What you should do: In the entries below, go to the line containing "Open the code snippet panel icon" and repeat it along with every later line, exactly.

Provided information:
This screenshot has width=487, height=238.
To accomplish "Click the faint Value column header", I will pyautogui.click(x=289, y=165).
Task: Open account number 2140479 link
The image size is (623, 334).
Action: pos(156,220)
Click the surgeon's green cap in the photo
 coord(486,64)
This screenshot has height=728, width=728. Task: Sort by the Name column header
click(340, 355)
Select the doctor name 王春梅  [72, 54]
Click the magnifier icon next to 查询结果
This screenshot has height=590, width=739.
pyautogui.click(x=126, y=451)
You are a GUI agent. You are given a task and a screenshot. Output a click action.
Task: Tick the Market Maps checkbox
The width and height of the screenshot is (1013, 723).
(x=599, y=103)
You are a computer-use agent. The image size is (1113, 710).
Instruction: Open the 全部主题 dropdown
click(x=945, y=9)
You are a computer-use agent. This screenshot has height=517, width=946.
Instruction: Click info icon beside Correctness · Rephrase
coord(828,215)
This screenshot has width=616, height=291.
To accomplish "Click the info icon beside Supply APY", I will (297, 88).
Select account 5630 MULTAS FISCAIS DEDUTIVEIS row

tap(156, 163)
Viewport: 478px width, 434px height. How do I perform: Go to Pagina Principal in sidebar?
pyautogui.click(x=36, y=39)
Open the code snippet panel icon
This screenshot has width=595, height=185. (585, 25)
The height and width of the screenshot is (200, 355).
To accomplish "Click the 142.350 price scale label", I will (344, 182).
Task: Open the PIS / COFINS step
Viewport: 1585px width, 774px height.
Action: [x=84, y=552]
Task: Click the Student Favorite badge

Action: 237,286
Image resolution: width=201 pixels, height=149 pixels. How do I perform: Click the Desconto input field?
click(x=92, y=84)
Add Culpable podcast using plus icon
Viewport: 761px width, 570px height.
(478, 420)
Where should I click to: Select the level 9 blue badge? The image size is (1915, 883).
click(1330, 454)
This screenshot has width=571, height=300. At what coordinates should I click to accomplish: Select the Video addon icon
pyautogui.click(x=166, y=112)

Output below:
Open the code snippet panel icon
This screenshot has width=595, height=185. (585, 25)
The height and width of the screenshot is (200, 355).
To accomplish "Click the 142.350 price scale label", I will (344, 182).
Task: Open the PIS / COFINS step
Viewport: 1585px width, 774px height.
Action: [x=84, y=552]
Task: Click the Student Favorite badge

Action: 237,286
Image resolution: width=201 pixels, height=149 pixels. How do I perform: Click the Desconto input field?
click(x=92, y=84)
Add Culpable podcast using plus icon
Viewport: 761px width, 570px height.
(478, 420)
Where should I click to: Select the level 9 blue badge? The image size is (1915, 883).
click(1330, 454)
This screenshot has width=571, height=300. At what coordinates should I click to accomplish: Select the Video addon icon
pyautogui.click(x=166, y=112)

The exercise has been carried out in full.